Christophe Bouillaud : Là c’est un festival. On a eu droit en effet à deux beaux mensonges. D’une part, la galéjade sur le nombre de supporters britanniques sans billets valables. D’autre part, la minimisation complète des agressions commises à l’encontre de ces mêmes supporters par quelques « sauvageons » comme disait jadis un actuel soutien de la majorité.

Heureusement, comme l’affaire a concerné des supporters britanniques et que la presse britannique était présente sur les lieux, une avalanche de faits a contredit la version des autorités françaises qui ont dû piteusement admettre quelques manquements.

En bonne gestion démocratique, les mensonges, ou, pour être plus poli, les approximations du Ministre de l’intérieur, s’ajoutant au chaos sur le moment, auraient dû le conduire à démissionner, tout comme son principal subordonné concerné, le Préfet de police de Paris. Pour l’instant, les deux responsables restent en place et conservent la confiance du chef de l’Etat.

Cela mérite bien sûr discussion lors de législatives. Quel degré de cohérence avec les faits est-on en droit d’exiger de la part d’un Ministre de la République ? Qu’est-ce que la responsabilité proprement politique d’un Ministre ? Les oppositions sont là en droit d’insister, c’est presque pour le coup leur devoir de ne pas lâcher l’affaire. Si plus personne n’est responsable et ne doit, au moins symboliquement,  subir des désagréments en cas de manquements, cela ne peut que très mal finir. On n’a pas inventé le concept de responsabilité ministérielle pour rien. C’est un ingrédient essentiel de l’efficacité d’un Etat moderne.

Dans quelle mesure Emmanuel Macron va-t-il tout faire pour éviter d’avoir à rendre des comptes sur ces enjeux ou d’affirmer une vision claire sur l’éducation ou sur la santé (pourtant évoqués lors de ces déplacements à Cherbourg et Marseille) ?

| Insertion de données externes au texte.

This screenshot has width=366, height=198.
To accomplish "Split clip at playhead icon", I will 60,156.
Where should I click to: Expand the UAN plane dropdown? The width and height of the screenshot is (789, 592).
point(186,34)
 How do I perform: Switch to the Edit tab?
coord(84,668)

Jean-Sébastien Ferjou : Emmanuel Macron fuit le sujet du Stade de France en considérant qu’il n’a pas vocation à commenter l’actualité, comme s’il s’agissait juste d’un événement relevant de la rubrique chiens écrasés et faits divers et pas d'une question concentrant les enjeux fondamentaux de la société française.

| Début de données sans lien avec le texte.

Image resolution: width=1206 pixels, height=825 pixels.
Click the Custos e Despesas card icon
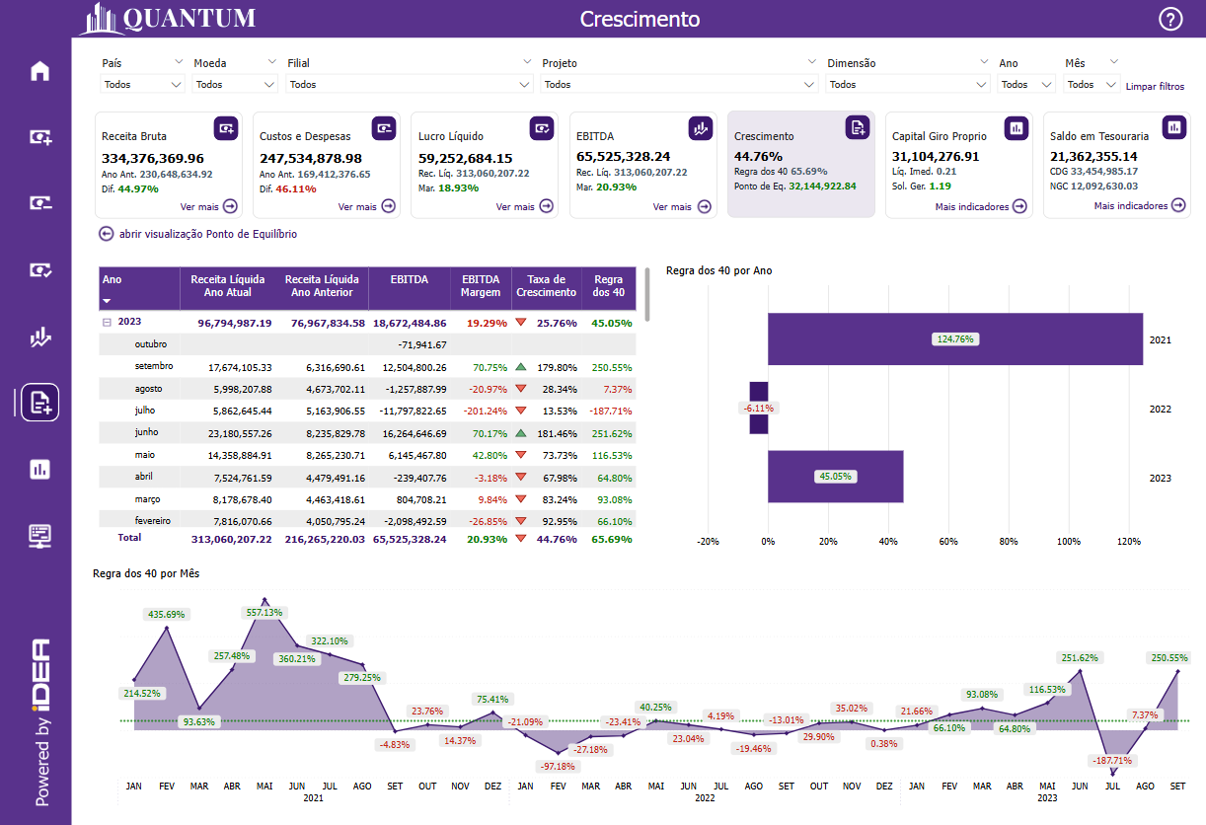pos(384,127)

Idem sur les sujets clés comme la santé, l'éducation, l'économie, l'environnement. On entend des prises de position qui relèvent essentiellement de l’agitation de hashtags ou de symboles (un Pap NDiaye conçu comme un produit d’appel à un électorat de professeurs et de cadres sup’ urbains qu’Ensemble cherche à détourner de la Nupes) mais sans la définition d’une vision politique de santé claire. Qui a retenu/compris l’orientation réelle qu’Emmanuel Macron souhaite donner à la réforme de l’hôpital ou à sa politique de santé après son déplacement à l’hôpital de Cherbourg par exemple ? Quelle est la vision réelle de la laïcité et de l’universalisme français défendue par le président comme par son ministre de l’Education ?

Christophe Bouillaud : Sauf changement radical de stratégie de la part d’Emmanuel Macron d’ici le premier tour des élections législatives, l’électeur moyen n’en saura pas plus que ce qu’il sait déjà à travers la campagne des présidentielles et l’action d’Emmanuel Macron depuis 2017 sur les orientations du nouveau quinquennat.

Pour Macron, les opinions sont faites. 28% des électeurs ont voté pour le Président sortant au premier tour de la présidentielle, il ne faut rien faire pour les détourner d’un vote pour la majorité présidentielle dans quelques jours.

Si cette stratégie du flou réussit, on s’oriente donc probablement vers une majorité législative macroniste appuyée sur une minorité des électeurs inscrits, car elle compte sur la démobilisation de l’électorat pour l’emporter. C’est bien là le problème du macronisme. Au-delà de slogans attrape-tout et vagues, il doit gérer la contradiction entre son soutien par une minorité d’électeurs plutôt aisés et âgés, qui peuvent le porter jusqu’à la victoire dans le cadre d’une forte abstention, et les demandes  pressantes et les craintes du reste de la société, qu’il ne faut pas sortir de leur torpeur. Pour prendre un exemple, et pour revenir sur l’état de la justice, comment embaucher deux fois plus de juges et de greffiers, les payer correctement, leur donner du matériel moderne et des locaux fonctionnels, sans relever les impôts sur ceux qui ont les moyens d’en payer plus ? Mission impossible. Il vaut donc mieux se taire et ne point trop en dire.